In addition, we will make use of [Flash Attention 2](), as it saves
a lot of memory and speeds up large matmul operations.

In [None]:
!pip install --quiet flash-attn --no-build-isolation



To begin with, let's load the dataset that we will use for benchmarking. We'll load a small dataset consisting of 73 samples from the [LibriSpeech ASR](https://huggingface.co/datasets/librispeech_asr) validation-clean dataset. This amounts to ~9MB of data, so it's very lightweight and quick to download on device:

In [None]:
from datasets import load_dataset

dataset = load_dataset("hf-internal-testing/librispeech_asr_dummy", "clean", split="validation")
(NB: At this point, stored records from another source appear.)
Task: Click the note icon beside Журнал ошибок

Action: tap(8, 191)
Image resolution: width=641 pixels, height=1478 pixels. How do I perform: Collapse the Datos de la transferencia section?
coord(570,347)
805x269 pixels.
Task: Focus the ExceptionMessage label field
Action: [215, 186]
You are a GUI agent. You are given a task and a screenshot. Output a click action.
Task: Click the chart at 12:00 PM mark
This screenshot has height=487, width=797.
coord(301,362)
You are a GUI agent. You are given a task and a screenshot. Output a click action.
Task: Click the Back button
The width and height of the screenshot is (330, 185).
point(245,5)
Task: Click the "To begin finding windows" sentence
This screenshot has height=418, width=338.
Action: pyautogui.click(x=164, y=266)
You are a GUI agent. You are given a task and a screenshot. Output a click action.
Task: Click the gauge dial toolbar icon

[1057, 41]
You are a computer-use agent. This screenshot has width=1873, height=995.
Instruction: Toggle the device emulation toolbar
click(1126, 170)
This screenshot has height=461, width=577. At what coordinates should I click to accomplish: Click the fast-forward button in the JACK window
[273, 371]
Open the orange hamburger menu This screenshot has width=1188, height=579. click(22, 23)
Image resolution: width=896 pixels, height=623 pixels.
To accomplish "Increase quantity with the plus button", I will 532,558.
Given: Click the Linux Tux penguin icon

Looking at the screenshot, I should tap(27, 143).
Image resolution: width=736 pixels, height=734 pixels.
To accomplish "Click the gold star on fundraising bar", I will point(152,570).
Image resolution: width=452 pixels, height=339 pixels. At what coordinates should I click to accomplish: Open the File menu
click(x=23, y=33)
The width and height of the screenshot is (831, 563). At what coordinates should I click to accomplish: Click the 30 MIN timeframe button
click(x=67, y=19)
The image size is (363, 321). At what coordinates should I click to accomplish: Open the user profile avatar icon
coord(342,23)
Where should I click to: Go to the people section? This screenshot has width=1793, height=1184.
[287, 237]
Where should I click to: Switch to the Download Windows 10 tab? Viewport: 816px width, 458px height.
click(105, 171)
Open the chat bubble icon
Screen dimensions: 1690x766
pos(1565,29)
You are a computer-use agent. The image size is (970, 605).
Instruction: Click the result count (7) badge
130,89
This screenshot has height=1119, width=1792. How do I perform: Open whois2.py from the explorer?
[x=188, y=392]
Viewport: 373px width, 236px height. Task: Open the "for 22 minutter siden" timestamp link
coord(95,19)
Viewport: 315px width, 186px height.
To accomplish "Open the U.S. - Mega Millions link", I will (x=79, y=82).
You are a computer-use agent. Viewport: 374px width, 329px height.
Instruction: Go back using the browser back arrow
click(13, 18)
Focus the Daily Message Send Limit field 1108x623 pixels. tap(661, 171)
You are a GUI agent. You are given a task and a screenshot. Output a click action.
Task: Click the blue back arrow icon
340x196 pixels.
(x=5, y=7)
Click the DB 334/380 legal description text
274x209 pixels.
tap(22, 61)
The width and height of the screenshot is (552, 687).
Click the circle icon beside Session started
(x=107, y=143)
We start by benchmarking [Whisper large-v2](https://huggingface.co/openai/whisper-large-v2) to get our baseline number. We'll load the model in `float16` precision and make sure that loading time takes as little time as possible by passing `low_cpu_mem_usage=True`. In addition, we want to make sure that the model is loaded in [`safetensors`](https://github.com/huggingface/safetensors) format by passing `use_safetensors=True`:

In [None]:
from transformers import AutoModelForSpeechSeq2Seq, AutoProcessor
import torch

device = "cuda:0" if torch.cuda.is_available() else "cpu"
torch_dtype = torch.float16 if torch.cuda.is_available() else torch.float32

model_id = "openai/whisper-large-v2"

model = AutoModelForSpeechSeq2Seq.from_pretrained(
    model_id, torch_dtype=torch_dtype, low_cpu_mem_usage=True, use_safetensors=True, use_flash_attention_2=True
)
model.to(device)

processor = AutoProcessor.from_pretrained(model_id)

You are attempting to use Flash Attention 2.0 with a model initialized on CPU. Make sure to move the model to GPU after initializing it on CPU with `model.to('cuda')`.


Downloading (…)neration_config.json:   0%|          | 0.00/4.26k [00:00<?, ?B/s]

Downloading (…)rocessor_config.json:   0%|          | 0.00/185k [00:00<?, ?B/s]

Downloading (…)okenizer_config.json:   0%|          | 0.00/805 [00:00<?, ?B/s]

Downloading (…)olve/main/vocab.json:   0%|          | 0.00/1.04M [00:00<?, ?B/s]

Downloading (…)/main/tokenizer.json:   0%|          | 0.00/2.48M [00:00<?, ?B/s]

Downloading (…)olve/main/merges.txt:   0%|          | 0.00/494k [00:00<?, ?B/s]

Downloading (…)main/normalizer.json:   0%|          | 0.00/52.7k [00:00<?, ?B/s]

Downloading (…)in/added_tokens.json:   0%|          | 0.00/34.6k [00:00<?, ?B/s]

Downloading (…)cial_tokens_map.json:   0%|          | 0.00/2.08k [00:00<?, ?B/s]

Great! For the benchmark, we will only measure the generation time (encoder + decoder), so let's write a short helper function that measures this step:

In [None]:
import time

def generate_with_time(model, inputs):
    start_time = time.time()
    outputs = model.generate(**inputs)
    generation_time = time.time() - start_time
    return outputs, generation_time

This function will return both the decoded tokens as well as the time
it took to run the model.

We now iterate over the audio samples and sum up the generation time.

In [None]:
from tqdm import tqdm

all_time = 0

for sample in tqdm(dataset):
  audio = sample["audio"]
  inputs = processor(audio["array"], sampling_rate=audio["sampling_rate"], return_tensors="pt")
  inputs = inputs.to(device=device, dtype=torch.float16)

  output, gen_time = generate_with_time(model, inputs)
  all_time += gen_time
  print(processor.batch_decode(output, skip_special_tokens=True))

print(all_time)

  1%|▏         | 1/73 [00:00<01:10,  1.02it/s]

[' Mr. Quilter is the apostle of the middle classes and we are glad to welcome his gospel.']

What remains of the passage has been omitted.